_WHAT IS ASKED_
a - Do these statements agree with the passage about Blunt's peacock dinner? (i) Blunt liked the marble box the guests gave him. (ii) Pound recalled the peacock meal thirty-one years later. (iii) Women took part in the feast. Answer yes or no for each, quoting the words of the passage that settle it.
b - Can you pick up the passage about Blunt's peacock dinner after its final sentence and carry it on?

[READING TEXT start]

The guests had just honoured Blunt by presenting him with a Futurist marble box, designed by 20-year-old Henri Gaudier-Brzeska (Blunt hated it), containing samples of their avant garde poetry (he disliked that, too). The box was engraved “Homage to W.S.BLVNT”. Aside from a sculpted female nude adorning this vessel, women were excluded from the feast, though Lady Augusta Gregory had facilitated it. After all, as T S Eliot remarked on another occasion: "Too many women... lower the tone."

McDiarmid’s intimate, intricate narrative wittily reveals cross-currents: the young men flattered and challenged the patriarch, jostling amongst themselves. Pound had been wangling an entrance to the literary elite since disembarking from America: the door opened to him at Horsham. The peacock meal was to mean the world to him. Thirty-one years later, caged in a US military camp in Pisa for supporting Mussolini, he recalled it vividly. In a majestic passage in the "Pisan Cantos", Pound memorialised his admission to Blunt’s world: "To have gathered from the air a live tradition/ or from a fine old eye the unconquerable flame/ This is not vanity."

[READING TEXT end]
[INFORMATION SUPPLIED start]

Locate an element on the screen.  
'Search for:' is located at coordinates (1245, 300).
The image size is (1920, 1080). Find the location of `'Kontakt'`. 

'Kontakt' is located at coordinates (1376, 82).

[INFORMATION SUPPLIED end]

_RESPONSES_
a -
(i) No: "Blunt hated it"
(ii) Yes: "Thirty-one years later, caged in a US military camp in Pisa for supporting Mussolini, he recalled it vividly."
(iii) No: "women were excluded from the feast"

b -
McDiarmid ekes out the meal’s meanings, occasionally over-reading her sources. But Poets & the Peacock Dinner persuasively treats this gathering as a founding moment of Modernism: "After 14 January it became an invisible presence in literary history."

The bird itself was served in full plumage, miming medieval tradition. Apparently, a peacock tastes quite stringy and dry; I expect the diners were glad to tuck into the more Homeric roast beef accompanying it. The Dionysian younger poets, however, were dismembering and consuming not just a peacock, but a symbol – and an archaic symbol at that, for peacocks epitomised late-19th century aestheticism and an art essentially decorative. Poetry, on the verge of global mechanised war, was to be the language of apostasy and iconoclasm.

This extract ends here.